WORK REQUEST: Could you reproduce, word for word, everything below from the line containing "Mitglieder (1055, 103)" down to the line containing "[Interner Link zu der Seite: RSS] (919, 1659)", with both of those lines included and no others?

ENTRIES SHOWN:
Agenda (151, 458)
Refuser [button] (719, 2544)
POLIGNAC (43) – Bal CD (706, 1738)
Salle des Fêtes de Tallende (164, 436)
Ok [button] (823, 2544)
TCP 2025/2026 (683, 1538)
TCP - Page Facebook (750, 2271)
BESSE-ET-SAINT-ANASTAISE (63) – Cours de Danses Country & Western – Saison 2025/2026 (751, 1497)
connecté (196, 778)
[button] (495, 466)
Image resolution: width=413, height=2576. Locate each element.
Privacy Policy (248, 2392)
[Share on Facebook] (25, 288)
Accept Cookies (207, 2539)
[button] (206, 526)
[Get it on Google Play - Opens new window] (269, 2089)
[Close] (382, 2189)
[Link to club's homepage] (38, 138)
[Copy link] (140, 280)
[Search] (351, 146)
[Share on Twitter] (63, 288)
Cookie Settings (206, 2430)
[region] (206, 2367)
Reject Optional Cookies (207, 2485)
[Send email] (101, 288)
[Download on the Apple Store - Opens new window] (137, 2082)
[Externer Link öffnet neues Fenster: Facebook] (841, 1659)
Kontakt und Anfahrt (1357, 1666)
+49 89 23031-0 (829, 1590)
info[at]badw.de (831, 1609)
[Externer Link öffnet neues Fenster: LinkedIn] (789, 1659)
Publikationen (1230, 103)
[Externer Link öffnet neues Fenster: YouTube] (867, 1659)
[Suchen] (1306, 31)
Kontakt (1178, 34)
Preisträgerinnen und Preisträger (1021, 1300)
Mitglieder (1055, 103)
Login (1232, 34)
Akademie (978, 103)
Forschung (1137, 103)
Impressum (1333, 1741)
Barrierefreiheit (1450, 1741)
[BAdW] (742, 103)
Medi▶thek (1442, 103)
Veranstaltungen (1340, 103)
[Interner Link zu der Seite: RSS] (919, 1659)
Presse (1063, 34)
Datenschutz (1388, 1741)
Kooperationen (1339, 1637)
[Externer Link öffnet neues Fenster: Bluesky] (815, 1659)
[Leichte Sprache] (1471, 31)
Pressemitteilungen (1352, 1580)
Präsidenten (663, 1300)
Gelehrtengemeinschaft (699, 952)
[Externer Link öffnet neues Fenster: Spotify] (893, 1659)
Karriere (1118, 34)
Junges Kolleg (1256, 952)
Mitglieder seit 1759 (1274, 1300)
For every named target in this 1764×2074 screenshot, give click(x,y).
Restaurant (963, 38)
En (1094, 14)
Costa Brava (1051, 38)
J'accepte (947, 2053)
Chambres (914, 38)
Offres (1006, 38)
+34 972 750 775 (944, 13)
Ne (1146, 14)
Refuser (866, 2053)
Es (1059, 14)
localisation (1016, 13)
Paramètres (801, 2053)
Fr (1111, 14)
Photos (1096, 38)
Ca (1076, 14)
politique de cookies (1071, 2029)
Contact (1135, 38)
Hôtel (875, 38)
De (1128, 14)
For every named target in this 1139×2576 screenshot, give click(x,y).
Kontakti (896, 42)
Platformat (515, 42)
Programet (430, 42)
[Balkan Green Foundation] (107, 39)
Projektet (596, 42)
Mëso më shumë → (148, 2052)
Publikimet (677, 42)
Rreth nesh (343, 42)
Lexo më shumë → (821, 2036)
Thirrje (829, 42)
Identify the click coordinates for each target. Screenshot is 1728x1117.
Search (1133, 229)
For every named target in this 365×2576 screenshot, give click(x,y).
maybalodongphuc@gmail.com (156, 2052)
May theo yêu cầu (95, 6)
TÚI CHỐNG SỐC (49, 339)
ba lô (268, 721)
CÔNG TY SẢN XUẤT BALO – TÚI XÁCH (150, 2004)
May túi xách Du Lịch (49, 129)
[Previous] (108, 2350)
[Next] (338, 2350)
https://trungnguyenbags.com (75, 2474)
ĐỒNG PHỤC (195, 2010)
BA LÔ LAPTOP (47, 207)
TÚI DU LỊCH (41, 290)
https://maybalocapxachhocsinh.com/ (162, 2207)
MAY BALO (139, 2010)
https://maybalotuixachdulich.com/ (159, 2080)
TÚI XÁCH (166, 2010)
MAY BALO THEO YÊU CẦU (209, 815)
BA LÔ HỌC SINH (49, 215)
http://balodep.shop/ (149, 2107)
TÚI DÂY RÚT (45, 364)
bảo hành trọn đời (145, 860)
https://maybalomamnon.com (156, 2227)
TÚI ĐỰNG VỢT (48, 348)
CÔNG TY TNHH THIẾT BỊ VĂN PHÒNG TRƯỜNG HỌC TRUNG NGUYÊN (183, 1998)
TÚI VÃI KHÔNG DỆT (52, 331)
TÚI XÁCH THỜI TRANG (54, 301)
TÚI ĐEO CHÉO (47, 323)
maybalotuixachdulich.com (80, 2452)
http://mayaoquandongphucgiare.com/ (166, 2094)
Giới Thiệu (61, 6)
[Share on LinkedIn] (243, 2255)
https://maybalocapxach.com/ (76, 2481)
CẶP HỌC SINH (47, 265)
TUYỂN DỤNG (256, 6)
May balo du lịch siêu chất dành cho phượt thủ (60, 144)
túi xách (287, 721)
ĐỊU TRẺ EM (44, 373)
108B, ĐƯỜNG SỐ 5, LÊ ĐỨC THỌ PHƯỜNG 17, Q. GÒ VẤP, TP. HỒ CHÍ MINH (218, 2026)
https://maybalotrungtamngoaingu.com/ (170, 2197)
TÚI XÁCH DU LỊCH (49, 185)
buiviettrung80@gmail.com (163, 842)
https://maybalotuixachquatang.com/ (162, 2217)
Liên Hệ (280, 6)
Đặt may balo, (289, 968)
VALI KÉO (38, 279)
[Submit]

TASK RESULT:
Mitglieder (1055, 103)
Login (1232, 34)
Akademie (978, 103)
Forschung (1137, 103)
Impressum (1333, 1741)
Barrierefreiheit (1450, 1741)
[BAdW] (742, 103)
Medi▶thek (1442, 103)
Veranstaltungen (1340, 103)
[Interner Link zu der Seite: RSS] (919, 1659)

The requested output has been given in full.